Friday, September 3, 2010

Take Off the Funny Hats...

So here's what I think I learned today...

1.  During the Clinton Administration in the 90s, a number of key tax loopholes were closed.  The idea, it seems, was to share the load a little; folks making more off the shared American economy would pay a greater share.  TOWARD THE COMMON GOOD.  (I know: Glenn Beck hates that kind of talk.  But tough.  The America I love is all about the common good.)
2.  During the Bush Administration, right off the bat in fact, in 2001, those same loopholes were re-opened.  They believed, as we know, that the very rich were oppressed and mistreated and deserved better.  (And more.)  Let's be honest: all these Neo-Tea-Partiers were there.  That was their government.  And this was their doing.
3.  As a result of the Bush repeal, in the ten years since, the US government's lost 1.3 trillion dollars in income.  I believe, in the old days of the 20th century, we used to call this "STRUCTURAL ADJUSTMENT".  A calculated and under-reported redistribution of wealth.  Out of the schools and into the gated communities.  Out of the hands of the working poor and into the accounts of the very rich.  Out of the futures of our kids and into the bizarre fantasies of Bush-Cheney-Delay-and the rest.  What was a pretty healthy surplus (and economy) in 2001...well, we know how that went...

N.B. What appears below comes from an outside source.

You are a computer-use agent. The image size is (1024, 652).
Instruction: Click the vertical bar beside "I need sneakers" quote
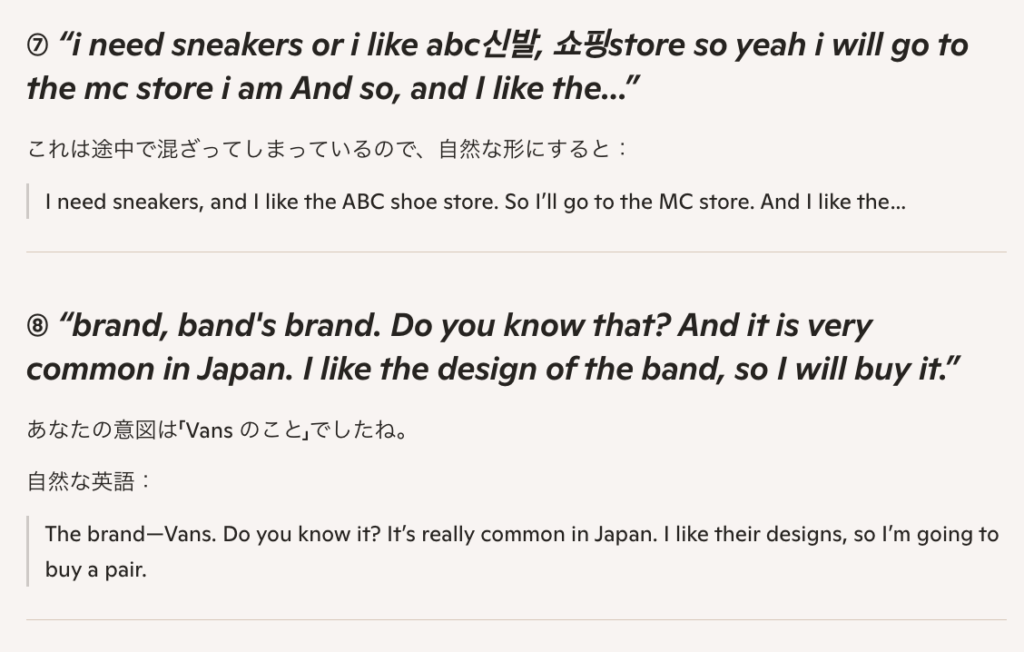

4.  And - as if we need reminding - we've taken on all kinds of additional debt with two costly (and, let's face it, un-winnable) wars.  The Neo-Tea-Partiers were big on these too.  Ka-ching.  Ka-ching.  Yay, Halliburton!

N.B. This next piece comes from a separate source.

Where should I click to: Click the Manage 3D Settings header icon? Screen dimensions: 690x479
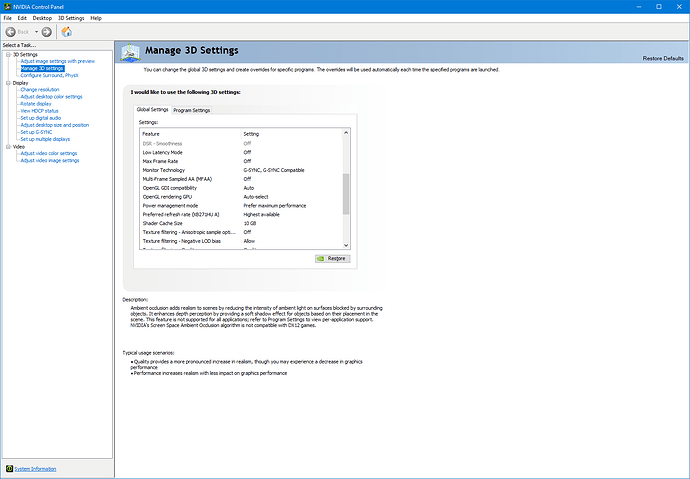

5.  So no wonder Sarah Palin, Glenn Beck, Rush Limbaugh, Dick Cheney, Newt Gingrich and the Tea Party Warriors want to focus on Obama's religion and the location of a mosque in Manhattan.  They've got NOTHING.   Their people have gutted our country, spent irrationally, plunged our entire economy into a horrific recession.  Our schools are paying for it.  Our cities are paying for it.  Our kids will be paying for the Right Wing's insanity for generations.
6.  So no, I'm not buying the Tea Party's 'moral high ground.'  It costs too much.
7.  The idea that we will solve our deep-seated national ills by voting in these guys as 'agents of change'...Well, it's enough to make me cry.  They are nothing more than an old regime in a new hat.  And there's very little underneath.  No new ideas.  No courage.  No compassion.  Just old, tired, angry economics.